Sri Lanka will request the extradition of an ex-central bank chief in relation to a $74 million insider trading scam, the attorney-general said Monday (2), months after Colombo accused Singapore of sheltering him.

Arjuna Mahendran, a Singapore national of Sri Lankan origin, was accused in 2015 of passing sensitive information to his bond-dealer son-in-law to make millions in undue profits.


"Documents amounting to 21,000 pages were submitted to the Ministry of Foreign Affairs and the Ministry of Defence today to be lodged with Singapore," the attorney-general's spokeswoman Nishara Jayaratne said.

She said Mahendran had been indicted in June for causing losses of more than $11 million to the state.

Mahendran and his son-in-law are accused of manipulating bond auctions in 2015 and 2016.

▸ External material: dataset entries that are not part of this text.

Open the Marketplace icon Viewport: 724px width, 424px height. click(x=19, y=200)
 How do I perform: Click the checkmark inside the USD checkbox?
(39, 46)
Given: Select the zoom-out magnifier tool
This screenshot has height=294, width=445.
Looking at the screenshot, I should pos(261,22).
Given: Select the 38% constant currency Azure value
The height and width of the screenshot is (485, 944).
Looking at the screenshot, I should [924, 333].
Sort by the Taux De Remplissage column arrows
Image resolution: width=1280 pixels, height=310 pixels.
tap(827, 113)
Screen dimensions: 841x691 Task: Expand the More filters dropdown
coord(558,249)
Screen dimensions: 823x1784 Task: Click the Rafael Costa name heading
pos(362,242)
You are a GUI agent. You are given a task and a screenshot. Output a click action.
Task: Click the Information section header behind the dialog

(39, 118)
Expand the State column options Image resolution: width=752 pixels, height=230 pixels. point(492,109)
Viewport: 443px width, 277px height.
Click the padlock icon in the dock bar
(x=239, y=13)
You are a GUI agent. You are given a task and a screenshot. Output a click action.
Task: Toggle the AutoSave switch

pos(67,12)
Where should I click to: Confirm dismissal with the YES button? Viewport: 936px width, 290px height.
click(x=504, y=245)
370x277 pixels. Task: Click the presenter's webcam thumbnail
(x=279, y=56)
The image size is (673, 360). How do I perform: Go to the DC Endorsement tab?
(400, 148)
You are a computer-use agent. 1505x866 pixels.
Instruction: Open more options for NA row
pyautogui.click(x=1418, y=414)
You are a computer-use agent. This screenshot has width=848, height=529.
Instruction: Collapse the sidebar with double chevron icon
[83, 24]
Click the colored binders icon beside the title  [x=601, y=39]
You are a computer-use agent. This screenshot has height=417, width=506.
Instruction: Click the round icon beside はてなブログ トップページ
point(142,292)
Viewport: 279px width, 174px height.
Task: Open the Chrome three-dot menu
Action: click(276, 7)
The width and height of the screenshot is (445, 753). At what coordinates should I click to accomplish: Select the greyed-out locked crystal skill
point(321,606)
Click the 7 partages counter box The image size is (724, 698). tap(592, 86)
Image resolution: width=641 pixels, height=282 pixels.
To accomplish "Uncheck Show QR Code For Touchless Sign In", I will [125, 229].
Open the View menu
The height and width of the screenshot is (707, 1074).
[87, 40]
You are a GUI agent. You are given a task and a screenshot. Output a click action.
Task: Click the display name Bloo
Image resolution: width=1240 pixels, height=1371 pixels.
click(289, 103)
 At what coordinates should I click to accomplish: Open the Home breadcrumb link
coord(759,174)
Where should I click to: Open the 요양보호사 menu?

He was named a key suspect in the scam in February last year and fled abroad, failing to appear in court to respond to charges.

A damning presidential report into the scandal also accused Mahendran of insider trading and recommended the state recover its losses from the pair.

The country's central bank has launched a forensic audit to determine whether there was further insider trading during Mahendran's tenure between January 2015 and June 2016.

Mahendran is believed to be in Singapore and in March, Sri Lankan President Maithripala Sirisena accused the island state's Prime Minister Lee Hsien Loong of sheltering him.

But Singapore insisted that Colombo's request to send back Mahendran was incomplete.

Sri Lanka's chief prosecutor said authorities had by Monday completed the legal requirements to formally lodge an extradition request with Singapore.

The allegations deepened acrimony between Sirisena and his coalition partner Prime Minister Ranil Wickremesinghe, who handpicked Mahendran to head the central bank.